-   


  

1132. Miércoles, 20 febrero, 2008

 
Capítulo Milésimo centésimo trigésimo segundo: "Quien se siente en el fondo de un pozo para contemplar el cielo lo encontrará pequeño (Han Yu, 768 - 824; escritor chino)

Los sapos siempre me han despertado una especial ternura. Asociación de recuerdos, supongo. Los cuentos infantiles que oía de pequeño, -y oí unos cuantos-, estaban plagados de príncipes convertidos en sapos o ranas que se dirigían a las doncellas que paseaban por los caminos solicitándoles un beso al que ellas solían acceder gustosamente.
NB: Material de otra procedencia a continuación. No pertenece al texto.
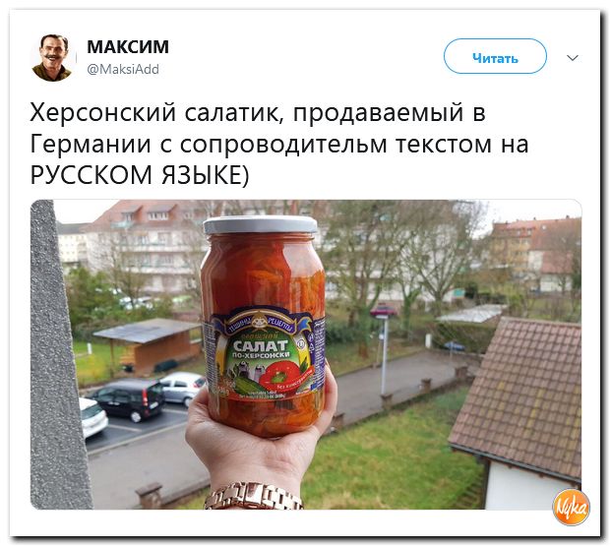Click the САЛАТ label on the jar
Image resolution: width=611 pixels, height=547 pixels.
tap(261, 344)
Eso, cuando eran capaces de escaparse de la despensa de la bruja mala que siempre los usaba para hacer sus pócimas.

Luego me enteré que tanto la extraña afición de las princesas a besuquear ranas como la de las brujas por empeñarse en condimentar sus sopas con tan viscoso animal, tenían una explicación algo menos fantástica. El sapo, y más en concreto su piel, contiene una sustancia, la bufotenina, aislada por primera vez en 1920 por H. Handovskyy, que produce, entre otras cosas, alucinaciones, ilusiones visuales, distorsión de colores y sensación de estar volando.
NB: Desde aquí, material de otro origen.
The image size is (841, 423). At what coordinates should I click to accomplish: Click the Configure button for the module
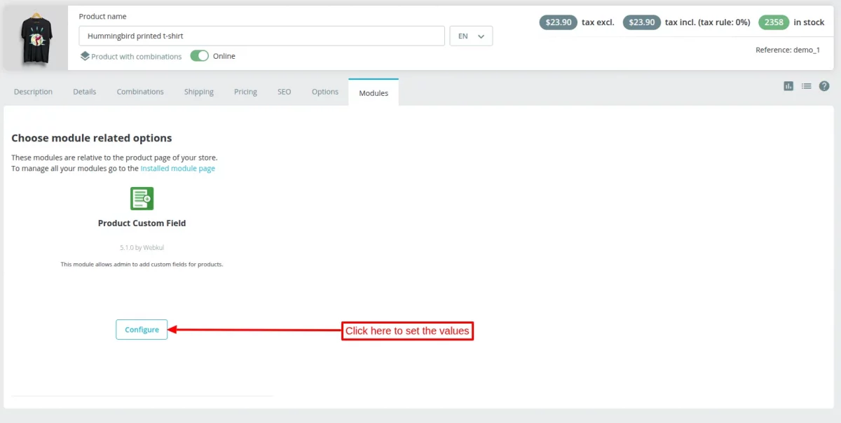(x=141, y=329)
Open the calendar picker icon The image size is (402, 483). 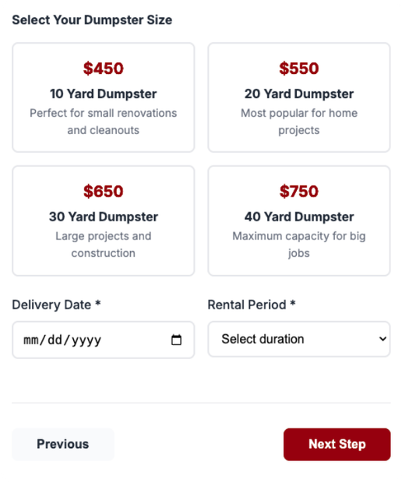point(176,340)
Vamos, que a falta de otros entretenimientos mejores unas y otras usaban a los batracios para pasar el rato. Hacían bien. Aunque hay algo que no acaba de encajarme. Entiendo lo bien que se lo podían pasar unas señoras brujas subidas en el palo de una escoba y pensando que aquello iba y venía a su gusto, sin embargo, no alcanzo a entender muy bien cómo, después del primer lametón de bufetidina al sapo, y por muy colocadas que aquello les pusiera, las melindrosas princesas eran incapaces de notar la diferencia que debe de haber entre retozar con un príncipe y retozar con un sapo. Por muy incompetentes que fueran los príncipes y muy habilidosas que fueran las princesas manejando sapos.